MLS pitches Queens soccer stadium to community


| tcullen@queenscourier.com |

Photo Courtesy of Major League Soccer
Photo Courtesy of Major League Soccer

A potential soccer stadium in Flushing Meadows-Corona Park would be atop what is currently the Fountain of Planets. Of the 10 to 13 acres used, only about two would be from grassy areas, Major League Soccer officials said.

As most of the 500-plus inside the Queens Theater cheered for a new soccer team to play just yards away, a small crowd gathered in the lobby with signs that contrasted the ones ushers offered when walking in.

A town hall meeting on Tuesday, December 3 hosted by Major League Soccer (MLS) to inform the community of its plans to build a 25,000 seat stadium in Flushing Meadows-Corona Park over what is currently the Fountain of Planets.

“Our goal is to be one of the top soccer leagues in the world by 2022,” said MLS Commissioner Don Garber. “This team and this stadium will help us achieve that. You can’t be a dominate soccer league without having a dominate team in the largest, and most important city in the world.”

The theater itself was filled mostly with soccer supporters who wanted to see MLS’ potential 20th team call Queens its home. In between translations or speakers, cheers could be heard such as “build it, baby.”

A highlight of Garber’s presentation was the support to local small businesses surrounding the park and fuel the already bulging soccer culture that’s developed in the borough.

More than 700 businesses had signed letters of support of the stadium, Garber said. He also likened a tradition by fans of the Seattle Sounders FC, who will often march to the stadium and stop at local businesses on the way.

The league has set out to speak to communities throughout the borough — particularly those that surround the park — including a presentation to the Queens Borough Board the night before. The questions asked by the audience focused on getting jobs at the arena, who would own the new team and where the displaced parkland would go.

State Senator Jose Peralta voiced his support for the project and promised to keep the league accountable for the promises attached to the stadium.

“Obviously, there’s a lot to like about MLS’ proposal,” he said. “But as I have said to them before, and I will say to MLS again tonight, we’re going to hold your feet to the fire.” But while he promised to ensure the lost parkland would be replaced, “let’s not shoot ourselves in the foot.

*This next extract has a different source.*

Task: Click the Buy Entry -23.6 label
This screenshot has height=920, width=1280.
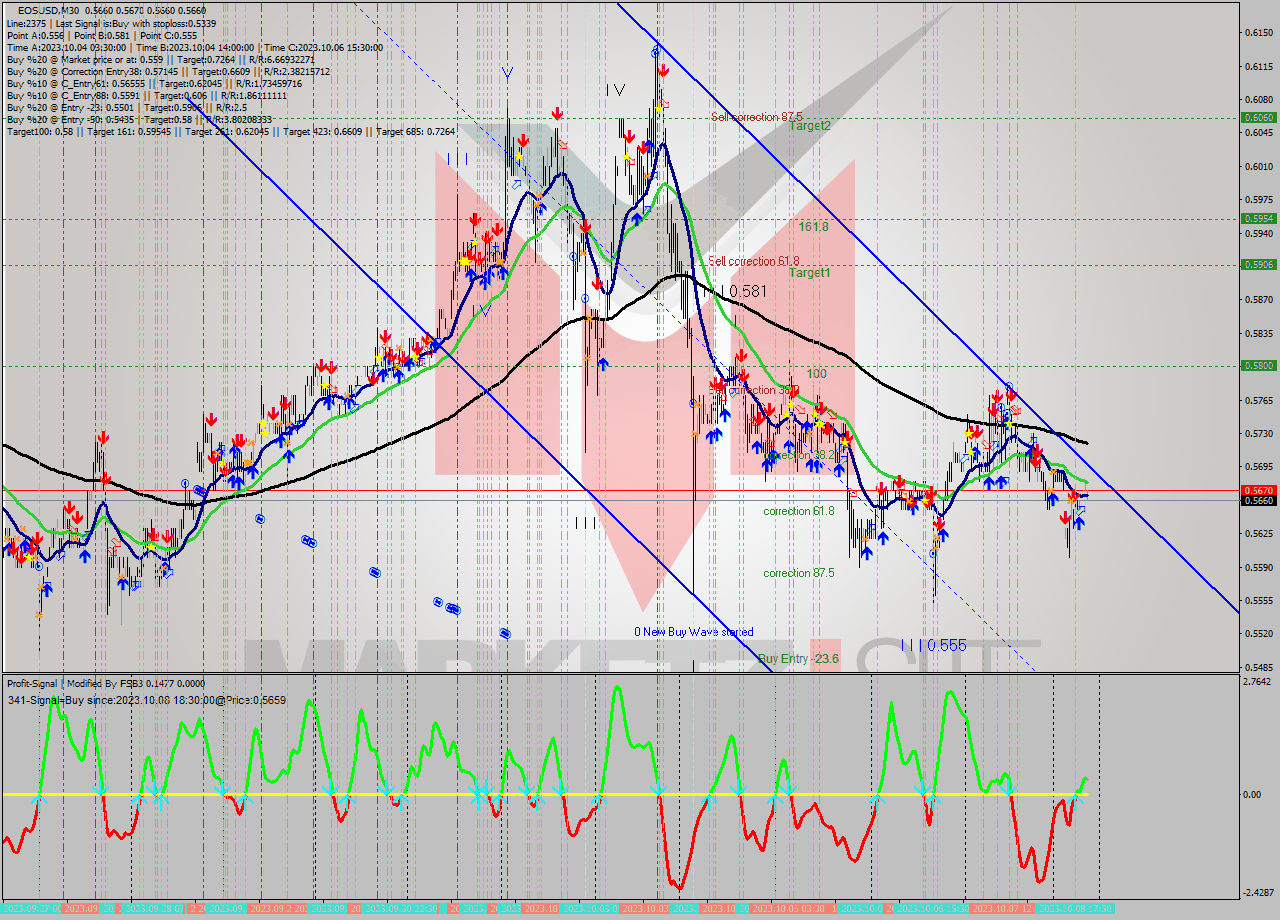Action: tap(800, 658)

Let’s recognize a good deal for what it is and work together to ensure that all the parties hold up their end of the agreement.”

Those waiting in the lobby, however, thought any kind of deal is wrong and replaced greenspace would never redeem that which is lost. The meeting, some added, was more of a rally for bringing pro soccer to Queens instead of an actual town hall.

“This is a promotional event for Major League Soccer,” said Donovan Finn, a member of the Jackson Heights Green Alliance. “I guess they can call it whatever they want, but it’s not the transparent process that Commissioner Garber was talking about during his presentation.”

Only about two of the projected 10 to 13 acres eaten up in the project would be from grassy areas in the park, according to MLS officials. The rest, mainly concrete walkways and the fountain itself, has been considered a closed off and under used part of the borough’s largest park.

NYC Park Advocates President Geoffrey Croft doesn’t think the designated site is a boondock patch of park, and alleged the league was making claims to sway public interest toward the stadium.

Several attendees against the stadium alleged organizers opted to have them sit in another room with the meeting broadcasted into the it. Finn, who he arrived at 7 p.m. just as the meeting was starting, said he was told that since he did not have a reserved seat, he would have to sit in the lower room and watch from there.

“I came in right at 7 o’clock and I was asked if I had a reserved seat,” she said. “And I said ‘I don’t know what you’re talking about,’ then they said, ‘You’re in the basement.’”

This was not the case, however, and the league had opened the room to everyone, said MLS spokesperson Risa Heller. The league had widely advertised the meeting in the two weeks leading up, she said, and tried to get the word out through mass and social media.

“Any suggestion that our town hall wasn’t open to the public is sour grapes,” she said. “This was a come one, come all event.”